The task >>
I'd like every entry returned exactly as it is, with the images left out.

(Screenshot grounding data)

━━━━━━━━━━━━━━━━

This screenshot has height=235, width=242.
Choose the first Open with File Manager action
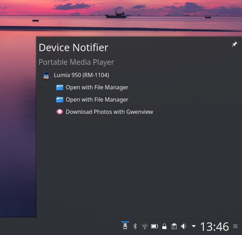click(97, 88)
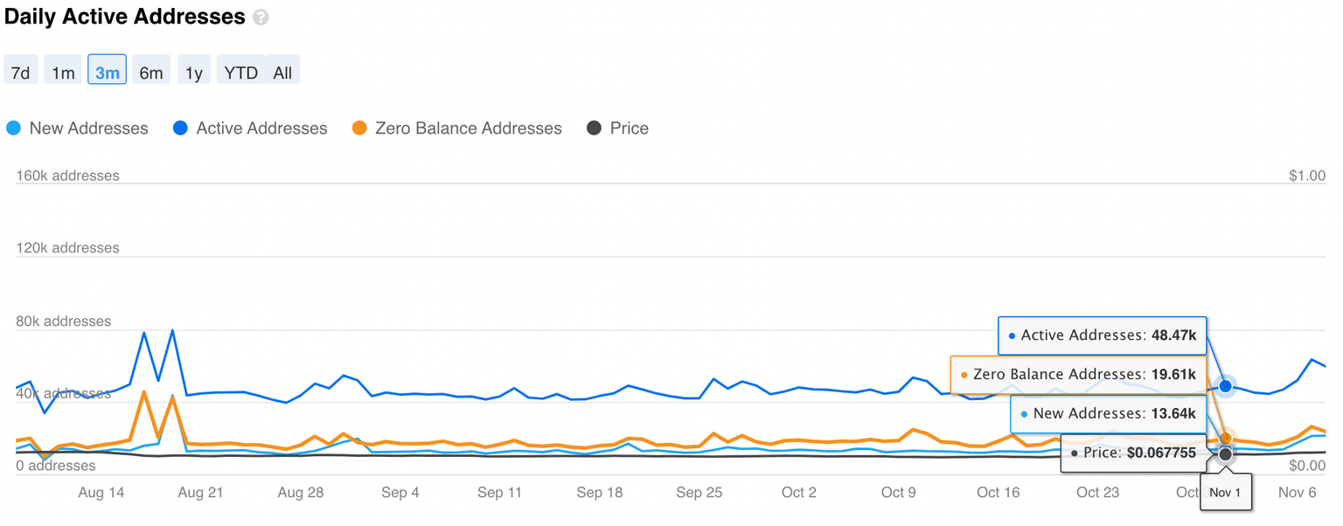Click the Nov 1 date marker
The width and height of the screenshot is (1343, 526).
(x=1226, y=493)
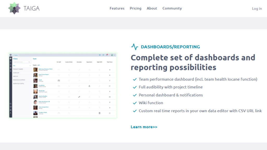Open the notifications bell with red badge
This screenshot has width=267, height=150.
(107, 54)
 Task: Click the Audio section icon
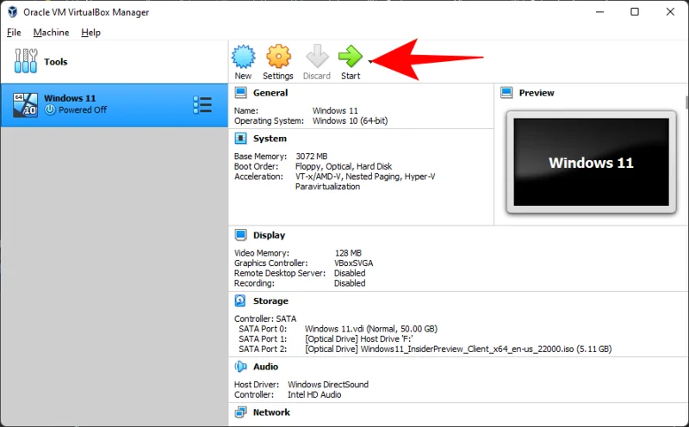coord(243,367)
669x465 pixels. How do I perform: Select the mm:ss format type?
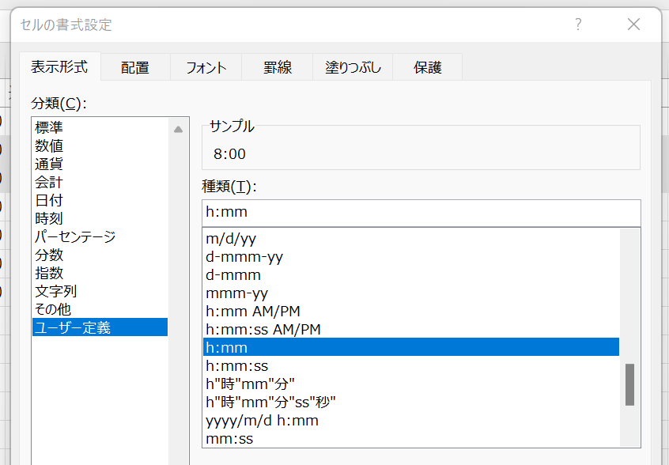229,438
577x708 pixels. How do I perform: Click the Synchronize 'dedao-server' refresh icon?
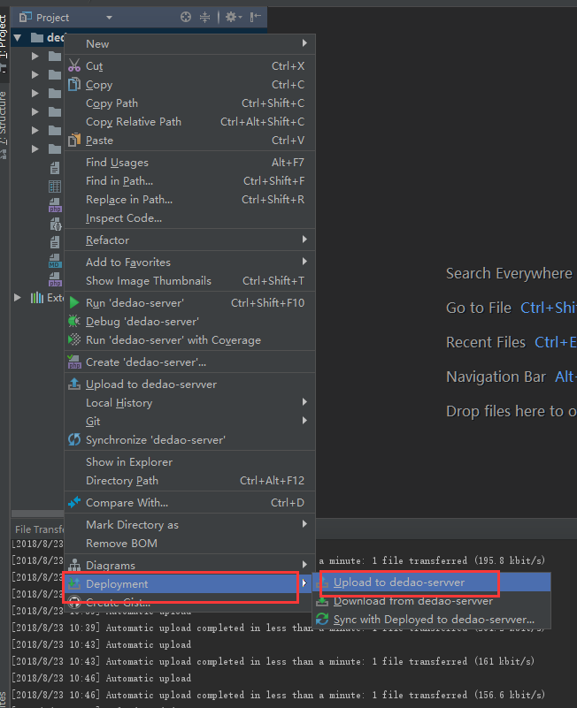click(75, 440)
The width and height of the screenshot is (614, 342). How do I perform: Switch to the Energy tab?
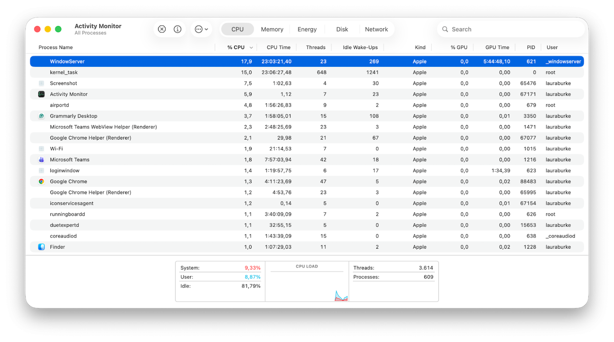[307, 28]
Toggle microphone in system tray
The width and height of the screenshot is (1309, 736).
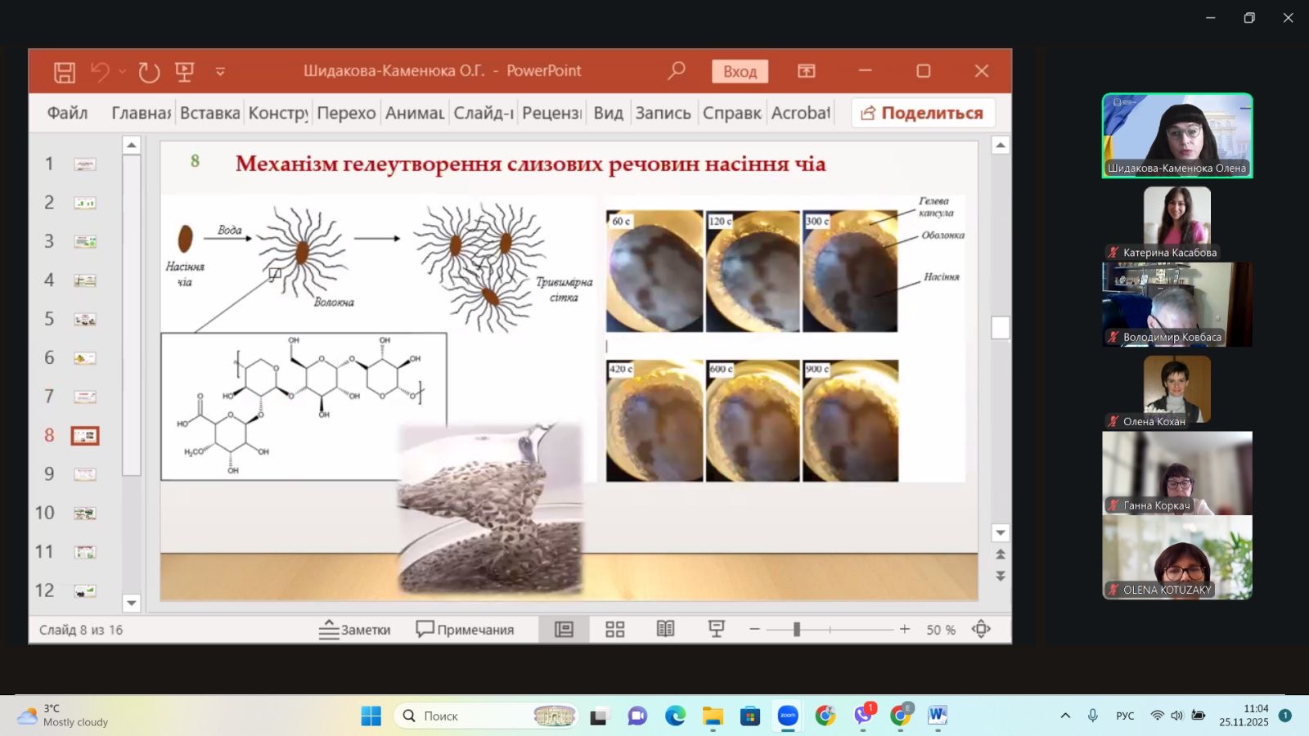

━━━━━━━━━━━━━━━━

Solution for this exercise >>
This screenshot has height=235, width=242.
Choose the first Open with File Manager action
click(97, 88)
Click the Nov 1 date marker
The width and height of the screenshot is (1343, 526).
(x=1226, y=493)
Open the notifications bell with red badge
This screenshot has width=267, height=150.
(107, 54)
 Task: Click the Audio section icon
coord(243,367)
669x465 pixels. How do I perform: Select the mm:ss format type?
229,438
577x708 pixels. How do I perform: Click the Synchronize 'dedao-server' refresh icon?
click(75, 440)
The width and height of the screenshot is (614, 342). How do I perform: Switch to the Energy tab?
[307, 28]
Toggle microphone in system tray
The width and height of the screenshot is (1309, 736).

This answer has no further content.